● Aim: Duplicate the material from the line with "The image size is (2212, 1676)." up to and including the line with "tap(645, 772)", changing nothing.

● Supplied records:

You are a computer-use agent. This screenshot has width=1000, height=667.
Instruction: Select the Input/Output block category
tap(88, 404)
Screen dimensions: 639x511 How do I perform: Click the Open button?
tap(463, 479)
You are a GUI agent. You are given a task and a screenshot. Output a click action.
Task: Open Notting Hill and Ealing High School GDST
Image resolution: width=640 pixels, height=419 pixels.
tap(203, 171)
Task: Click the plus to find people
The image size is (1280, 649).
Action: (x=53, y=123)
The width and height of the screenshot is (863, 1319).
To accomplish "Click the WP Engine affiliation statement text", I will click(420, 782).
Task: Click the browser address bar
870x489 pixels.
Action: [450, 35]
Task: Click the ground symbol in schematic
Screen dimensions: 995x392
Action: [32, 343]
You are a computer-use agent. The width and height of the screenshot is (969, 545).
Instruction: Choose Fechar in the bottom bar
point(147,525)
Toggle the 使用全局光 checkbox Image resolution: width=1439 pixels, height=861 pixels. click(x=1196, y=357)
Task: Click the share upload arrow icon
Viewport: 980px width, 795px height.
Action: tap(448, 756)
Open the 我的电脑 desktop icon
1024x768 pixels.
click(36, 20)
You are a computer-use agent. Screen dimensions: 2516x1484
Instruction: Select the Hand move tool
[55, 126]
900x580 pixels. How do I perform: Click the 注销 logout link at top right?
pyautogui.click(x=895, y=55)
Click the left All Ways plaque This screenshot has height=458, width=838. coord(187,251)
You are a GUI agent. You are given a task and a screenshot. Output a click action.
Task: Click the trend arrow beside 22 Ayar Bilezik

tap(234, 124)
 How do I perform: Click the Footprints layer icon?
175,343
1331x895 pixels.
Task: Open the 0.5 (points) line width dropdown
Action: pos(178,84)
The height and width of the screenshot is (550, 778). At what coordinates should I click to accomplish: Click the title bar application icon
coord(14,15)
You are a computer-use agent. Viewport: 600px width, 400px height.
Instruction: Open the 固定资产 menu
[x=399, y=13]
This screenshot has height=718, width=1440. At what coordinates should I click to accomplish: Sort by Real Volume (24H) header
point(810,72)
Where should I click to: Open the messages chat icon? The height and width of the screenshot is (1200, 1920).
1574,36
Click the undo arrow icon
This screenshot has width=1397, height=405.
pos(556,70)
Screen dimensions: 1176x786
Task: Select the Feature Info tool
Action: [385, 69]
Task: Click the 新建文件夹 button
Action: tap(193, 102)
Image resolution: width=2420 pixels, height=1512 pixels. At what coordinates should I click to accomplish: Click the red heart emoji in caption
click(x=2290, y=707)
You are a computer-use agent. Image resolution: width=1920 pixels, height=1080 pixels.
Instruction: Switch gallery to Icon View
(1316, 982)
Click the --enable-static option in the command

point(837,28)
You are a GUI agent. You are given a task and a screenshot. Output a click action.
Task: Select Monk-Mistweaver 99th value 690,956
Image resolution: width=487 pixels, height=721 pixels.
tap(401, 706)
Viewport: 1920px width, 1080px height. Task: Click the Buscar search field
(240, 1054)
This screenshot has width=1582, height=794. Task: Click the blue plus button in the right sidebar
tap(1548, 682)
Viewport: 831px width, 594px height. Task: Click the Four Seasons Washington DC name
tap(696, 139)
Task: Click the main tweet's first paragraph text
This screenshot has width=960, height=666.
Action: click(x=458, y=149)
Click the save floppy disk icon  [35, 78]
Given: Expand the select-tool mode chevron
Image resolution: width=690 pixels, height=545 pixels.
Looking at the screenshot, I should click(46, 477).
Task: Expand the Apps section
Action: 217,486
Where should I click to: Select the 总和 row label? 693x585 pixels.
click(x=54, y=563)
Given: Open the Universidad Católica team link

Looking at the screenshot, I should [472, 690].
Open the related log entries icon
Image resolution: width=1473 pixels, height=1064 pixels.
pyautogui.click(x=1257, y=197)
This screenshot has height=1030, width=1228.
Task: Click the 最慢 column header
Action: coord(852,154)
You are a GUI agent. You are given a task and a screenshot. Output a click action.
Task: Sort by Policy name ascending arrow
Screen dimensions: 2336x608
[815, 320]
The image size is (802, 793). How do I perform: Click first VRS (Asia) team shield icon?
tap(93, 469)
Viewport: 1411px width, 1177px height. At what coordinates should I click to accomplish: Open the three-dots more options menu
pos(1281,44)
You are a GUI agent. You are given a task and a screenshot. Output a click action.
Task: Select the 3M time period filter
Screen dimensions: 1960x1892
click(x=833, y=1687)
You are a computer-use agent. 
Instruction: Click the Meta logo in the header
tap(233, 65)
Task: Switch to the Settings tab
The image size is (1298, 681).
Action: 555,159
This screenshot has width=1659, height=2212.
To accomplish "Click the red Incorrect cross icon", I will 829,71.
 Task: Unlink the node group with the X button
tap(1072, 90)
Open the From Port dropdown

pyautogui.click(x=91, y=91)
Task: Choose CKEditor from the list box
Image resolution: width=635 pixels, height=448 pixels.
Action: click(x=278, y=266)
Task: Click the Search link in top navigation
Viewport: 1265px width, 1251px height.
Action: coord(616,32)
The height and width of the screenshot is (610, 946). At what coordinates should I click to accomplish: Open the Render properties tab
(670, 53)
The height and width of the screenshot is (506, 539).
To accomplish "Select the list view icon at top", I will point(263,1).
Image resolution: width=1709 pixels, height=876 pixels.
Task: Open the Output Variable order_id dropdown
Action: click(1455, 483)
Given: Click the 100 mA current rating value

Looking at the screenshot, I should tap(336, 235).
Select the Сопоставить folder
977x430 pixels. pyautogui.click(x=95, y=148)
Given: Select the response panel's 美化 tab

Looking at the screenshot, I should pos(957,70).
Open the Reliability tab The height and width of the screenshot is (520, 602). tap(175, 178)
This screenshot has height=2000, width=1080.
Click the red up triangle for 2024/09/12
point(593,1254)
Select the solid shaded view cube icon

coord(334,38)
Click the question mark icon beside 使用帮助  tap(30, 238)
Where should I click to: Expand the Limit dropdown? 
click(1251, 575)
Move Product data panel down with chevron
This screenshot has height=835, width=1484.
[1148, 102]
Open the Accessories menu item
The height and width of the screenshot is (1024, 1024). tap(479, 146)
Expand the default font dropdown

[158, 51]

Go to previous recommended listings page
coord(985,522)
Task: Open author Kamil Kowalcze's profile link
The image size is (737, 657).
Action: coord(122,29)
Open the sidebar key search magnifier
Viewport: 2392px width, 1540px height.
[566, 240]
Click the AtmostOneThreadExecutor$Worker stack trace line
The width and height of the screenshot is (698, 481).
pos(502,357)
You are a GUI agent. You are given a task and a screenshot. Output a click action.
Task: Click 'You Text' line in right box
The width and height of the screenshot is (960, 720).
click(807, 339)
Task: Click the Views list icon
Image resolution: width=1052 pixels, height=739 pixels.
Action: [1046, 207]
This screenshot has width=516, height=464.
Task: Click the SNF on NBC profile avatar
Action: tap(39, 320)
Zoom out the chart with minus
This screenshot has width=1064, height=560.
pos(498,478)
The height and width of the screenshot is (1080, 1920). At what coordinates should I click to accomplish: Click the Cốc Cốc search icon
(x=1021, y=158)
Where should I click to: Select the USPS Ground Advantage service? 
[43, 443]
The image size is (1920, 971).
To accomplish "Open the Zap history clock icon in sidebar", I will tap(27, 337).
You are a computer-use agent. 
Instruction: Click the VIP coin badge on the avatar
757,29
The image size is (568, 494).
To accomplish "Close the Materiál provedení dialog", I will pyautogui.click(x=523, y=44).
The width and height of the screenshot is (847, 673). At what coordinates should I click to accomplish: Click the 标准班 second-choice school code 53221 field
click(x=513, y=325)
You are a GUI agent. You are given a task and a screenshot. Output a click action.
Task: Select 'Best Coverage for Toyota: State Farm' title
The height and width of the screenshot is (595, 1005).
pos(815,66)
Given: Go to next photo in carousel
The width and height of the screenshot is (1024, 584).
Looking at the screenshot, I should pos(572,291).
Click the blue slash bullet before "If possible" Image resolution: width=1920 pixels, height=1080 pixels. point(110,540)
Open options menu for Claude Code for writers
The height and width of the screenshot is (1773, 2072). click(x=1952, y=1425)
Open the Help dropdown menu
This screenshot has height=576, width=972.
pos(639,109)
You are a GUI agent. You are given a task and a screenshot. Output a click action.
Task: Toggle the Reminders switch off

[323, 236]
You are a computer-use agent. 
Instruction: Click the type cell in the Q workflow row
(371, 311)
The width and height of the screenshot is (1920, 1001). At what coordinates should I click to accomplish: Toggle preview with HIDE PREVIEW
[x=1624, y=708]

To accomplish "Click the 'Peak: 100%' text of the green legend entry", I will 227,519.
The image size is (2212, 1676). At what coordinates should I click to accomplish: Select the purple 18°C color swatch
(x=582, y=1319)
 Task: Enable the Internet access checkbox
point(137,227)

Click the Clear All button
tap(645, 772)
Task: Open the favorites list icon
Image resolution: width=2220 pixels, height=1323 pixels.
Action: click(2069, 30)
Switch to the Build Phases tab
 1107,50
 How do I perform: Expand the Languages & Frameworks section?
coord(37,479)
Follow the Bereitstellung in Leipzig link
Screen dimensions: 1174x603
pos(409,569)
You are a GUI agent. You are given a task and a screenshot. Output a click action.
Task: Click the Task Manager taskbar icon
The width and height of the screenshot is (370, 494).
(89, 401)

● Answer for this exercise:
The image size is (2212, 1676). At what coordinates should I click to accomplish: Select the purple 18°C color swatch
(x=582, y=1319)
 Task: Enable the Internet access checkbox
point(137,227)

Click the Clear All button
tap(645, 772)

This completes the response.